Task to carry out –
Filter these entries down to lines holding "Important".

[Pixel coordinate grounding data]
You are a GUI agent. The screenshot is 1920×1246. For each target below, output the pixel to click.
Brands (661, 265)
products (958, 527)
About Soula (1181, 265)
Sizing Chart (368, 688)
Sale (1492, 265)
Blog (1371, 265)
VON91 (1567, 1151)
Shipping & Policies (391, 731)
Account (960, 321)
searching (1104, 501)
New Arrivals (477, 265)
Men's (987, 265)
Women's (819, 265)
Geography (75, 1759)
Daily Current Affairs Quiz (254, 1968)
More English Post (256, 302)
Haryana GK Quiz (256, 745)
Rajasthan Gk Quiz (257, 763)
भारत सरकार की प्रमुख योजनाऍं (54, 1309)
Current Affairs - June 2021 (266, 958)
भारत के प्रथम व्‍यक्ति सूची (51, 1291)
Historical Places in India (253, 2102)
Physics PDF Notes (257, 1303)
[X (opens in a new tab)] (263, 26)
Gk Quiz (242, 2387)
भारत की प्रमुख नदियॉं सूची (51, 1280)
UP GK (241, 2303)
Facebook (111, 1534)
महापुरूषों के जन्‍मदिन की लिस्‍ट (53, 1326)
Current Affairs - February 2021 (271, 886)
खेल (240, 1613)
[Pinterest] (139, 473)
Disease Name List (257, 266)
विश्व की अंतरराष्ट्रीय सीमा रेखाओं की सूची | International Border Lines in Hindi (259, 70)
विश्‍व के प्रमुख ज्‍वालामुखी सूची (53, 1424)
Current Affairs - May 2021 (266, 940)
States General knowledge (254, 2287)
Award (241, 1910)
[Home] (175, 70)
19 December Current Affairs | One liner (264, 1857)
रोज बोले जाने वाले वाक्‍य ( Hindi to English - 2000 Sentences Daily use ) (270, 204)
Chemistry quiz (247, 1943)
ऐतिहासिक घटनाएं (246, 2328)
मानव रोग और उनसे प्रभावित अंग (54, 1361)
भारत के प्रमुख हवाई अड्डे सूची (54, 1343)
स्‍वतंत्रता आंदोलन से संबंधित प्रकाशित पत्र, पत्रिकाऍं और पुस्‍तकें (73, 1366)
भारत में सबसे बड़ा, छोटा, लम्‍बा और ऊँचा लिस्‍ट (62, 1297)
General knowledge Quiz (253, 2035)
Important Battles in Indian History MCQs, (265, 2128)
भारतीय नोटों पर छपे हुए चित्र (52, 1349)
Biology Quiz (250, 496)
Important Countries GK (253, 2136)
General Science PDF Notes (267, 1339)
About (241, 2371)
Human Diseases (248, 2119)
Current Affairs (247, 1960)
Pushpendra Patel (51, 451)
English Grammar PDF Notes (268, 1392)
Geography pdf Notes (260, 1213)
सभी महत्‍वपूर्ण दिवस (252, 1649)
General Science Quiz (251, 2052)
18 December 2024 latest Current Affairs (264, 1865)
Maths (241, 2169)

Solution –
Important Battles in Indian History MCQs, (265, 2128)
Important Countries GK (253, 2136)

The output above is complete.